Floodplain maps can help homeowners identify flood risks, insurance payments | News

LEISBURG – Two properties in Lewisburg, bought in the 1980s by Mike Molesevich, were not included in a high-risk flood zone, but both ended up there 36 years later when the floodplain map was updated. .

“When I bought the property, flood insurance was not required because it was not in a high-risk area,” he told the two homes of St. Catherine and South Fourth Street.

The changing landscape due to climate change led to floodplain maps from the mid-1970s being updated about two years ago, said Andrew Stul, an associate professor of environmental research and science at Bucknell University.

The tragedy of Hurricane Agnes in 1972, which killed 50 people in Pennsylvania, did provide useful information on protecting lives and property from destruction. The floodplain maps developed after the storm, Stul said, identify areas at risk of flooding, allowing freedom of choice while protecting citizens and their property.

“People want to have the choice to live where they want, even if it puts them at greater risk,” Stul said, adding that floodplain mapping provided property owners with the necessary information about flood-prone areas. “Some would be evacuated and others would stay and be better prepared.

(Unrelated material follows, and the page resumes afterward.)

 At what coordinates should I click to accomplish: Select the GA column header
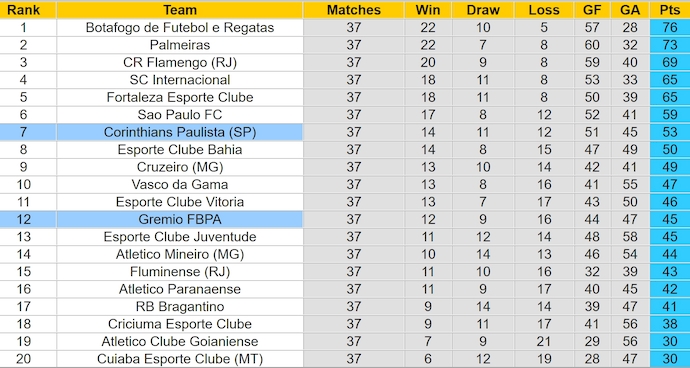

This is important in a state with more than 86,000 miles of rivers, streams and creeks, second only to Alaska in the United States.

“More than a third of the structures in some communities are in the floodplain,” Stul said.

As Molesevich prepared to sell his two Lewisburg properties last year, which he only recently had to cover with several thousand dollars a year in flood insurance, he decided to hire Meck-Tech, an engineering firm at Hummels Wharf, to conduct an altitude study. from floods to determine whether the property was actually exposed to flood risk and how much the prospective buyer may have to pay for flood insurance.

The study, which could cost between $ 500 and $ 800, found that properties are outside the high-risk flood zone, making it easier to sell homes.

“If (potential buyers) needed a mortgage, it was a price less than they would have,” Molesevic said, encouraging other property owners to “do their due diligence.”

Mech-Tech President Art Thomas has been hired to provide more flood altitude certificates in the nine years since the Bigert-Waters Act was passed, which has partially reduced government-subsidized flood insurance.

“From 1971 to 2013, altitude certificates were a minor inconvenience” for the company’s inspectors, who conducted only a few each year, Thomas said.

After the Bigert-Waters Act was passed in 2012, property owners realized they could save thousands of dollars if they could prove that their land is not in a high-risk area.

“In some cases, the cards are wrong,” Thomas said.

In the event that inspectors determine that the property is not in a high-risk area, he said, they fill out a letter of modification (LOMA) and send it to FEMA for review. If the government agency agrees with the finding, it will issue an official letter to the property owner, which exempts him from paying for additional insurance.

Areas near flood-prone rivers are often well-established by mapping, but Thomas said there are many unnamed tributaries and properties in rural areas that are not well-mapped.

The floodplain map turned out to be accurate in about 70 percent of the 150 flood altitude certificates that Thomas’ company has made in the past nine years.

Of the remaining 30 percent, he said, 10 percent of the properties received LOMA; Flood insurance was reduced by 10 percent due to lower flood risk, and 10 percent was found to be at greater risk and insurance costs increased.

Updating the maps is good for the people of the valley, the taxpayers. Updating the floodplain map is necessary to save lives and protect taxpayers, said state spokeswoman Linda Schlegel Culver.

“We need fewer people to build in the floodplain, because eventually the day will come when you will flood,” she said. “If you want to live (in a flood-prone area), you need to know what you’re getting into. Let’s face it, Susquehanna Rivers is absolutely beautiful. (But if a natural disaster happens) someone has to pay for it and it’s a safety issue.

Residents living in the flood zone can take precautions, Molesevic said, such as keeping basements as empty as possible and having a plan in case of an emergency.

He reminds how devastating the flood can be from the marker, which notes how high the water was during the flood of March 19, 1936 in South Water Street, Lewisberg, the house where he lives.

For the past two years, Chair has spoken to many about the impact of Hurricane Agnes as the 50th anniversary of the June 2022 disaster approaches.

“No one I’ve talked to is worried about the next flood,” he said. “We can either choose to plan ahead by redrawing the maps, or we can’t do it and deal with the consequences.